**DATASET CONTENT**:
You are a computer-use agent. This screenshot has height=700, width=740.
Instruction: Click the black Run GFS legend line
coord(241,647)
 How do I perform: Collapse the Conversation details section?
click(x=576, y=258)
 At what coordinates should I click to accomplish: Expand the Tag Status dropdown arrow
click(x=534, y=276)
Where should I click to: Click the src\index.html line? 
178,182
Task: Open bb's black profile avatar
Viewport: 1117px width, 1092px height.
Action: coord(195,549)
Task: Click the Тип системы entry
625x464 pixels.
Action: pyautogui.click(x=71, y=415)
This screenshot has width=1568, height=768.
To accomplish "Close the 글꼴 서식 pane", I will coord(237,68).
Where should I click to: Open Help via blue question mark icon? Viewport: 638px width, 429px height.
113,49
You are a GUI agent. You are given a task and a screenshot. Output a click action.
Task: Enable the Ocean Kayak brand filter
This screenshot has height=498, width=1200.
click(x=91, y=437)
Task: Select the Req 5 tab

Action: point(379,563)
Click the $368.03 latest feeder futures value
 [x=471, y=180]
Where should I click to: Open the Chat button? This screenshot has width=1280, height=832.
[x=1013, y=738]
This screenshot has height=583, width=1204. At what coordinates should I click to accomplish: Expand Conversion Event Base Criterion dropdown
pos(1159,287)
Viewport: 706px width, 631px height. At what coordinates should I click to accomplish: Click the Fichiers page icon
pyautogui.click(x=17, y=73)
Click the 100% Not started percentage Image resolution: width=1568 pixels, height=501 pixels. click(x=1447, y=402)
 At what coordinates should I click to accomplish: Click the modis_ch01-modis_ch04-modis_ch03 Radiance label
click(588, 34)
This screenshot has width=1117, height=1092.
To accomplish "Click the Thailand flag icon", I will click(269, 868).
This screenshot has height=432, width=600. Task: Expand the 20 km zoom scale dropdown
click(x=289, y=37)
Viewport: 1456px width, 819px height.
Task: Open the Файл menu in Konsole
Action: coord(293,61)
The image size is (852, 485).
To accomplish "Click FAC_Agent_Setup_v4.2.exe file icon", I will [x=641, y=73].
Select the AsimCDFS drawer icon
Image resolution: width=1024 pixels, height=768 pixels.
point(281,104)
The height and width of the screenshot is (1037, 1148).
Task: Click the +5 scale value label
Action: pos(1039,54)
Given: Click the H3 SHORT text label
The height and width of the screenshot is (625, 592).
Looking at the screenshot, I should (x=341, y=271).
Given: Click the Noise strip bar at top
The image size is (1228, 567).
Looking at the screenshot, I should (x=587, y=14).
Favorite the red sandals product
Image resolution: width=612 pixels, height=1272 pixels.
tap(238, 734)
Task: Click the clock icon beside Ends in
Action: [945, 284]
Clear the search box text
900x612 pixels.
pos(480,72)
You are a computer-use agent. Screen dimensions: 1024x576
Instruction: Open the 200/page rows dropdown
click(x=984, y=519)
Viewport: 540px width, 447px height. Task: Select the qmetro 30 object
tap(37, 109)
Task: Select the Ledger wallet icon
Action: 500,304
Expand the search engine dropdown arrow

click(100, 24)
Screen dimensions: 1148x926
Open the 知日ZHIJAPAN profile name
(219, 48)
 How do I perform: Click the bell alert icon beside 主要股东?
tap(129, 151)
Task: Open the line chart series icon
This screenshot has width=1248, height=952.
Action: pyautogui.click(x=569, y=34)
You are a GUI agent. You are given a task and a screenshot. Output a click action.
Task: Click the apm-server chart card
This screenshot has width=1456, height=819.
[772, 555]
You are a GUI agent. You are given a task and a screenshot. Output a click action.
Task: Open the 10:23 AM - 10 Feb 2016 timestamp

**GIVEN TASK**: Put the lines of the records from the one holding "Where should I click to: Open the" through the one holding "pos(1159,287)", both included, into a numbered list, omitting any blank lines.

**THE OUTPUT**:
1. Where should I click to: Open the Chat button? This screenshot has width=1280, height=832.
2. [x=1013, y=738]
3. This screenshot has height=583, width=1204. At what coordinates should I click to accomplish: Expand Conversion Event Base Criterion dropdown
4. pos(1159,287)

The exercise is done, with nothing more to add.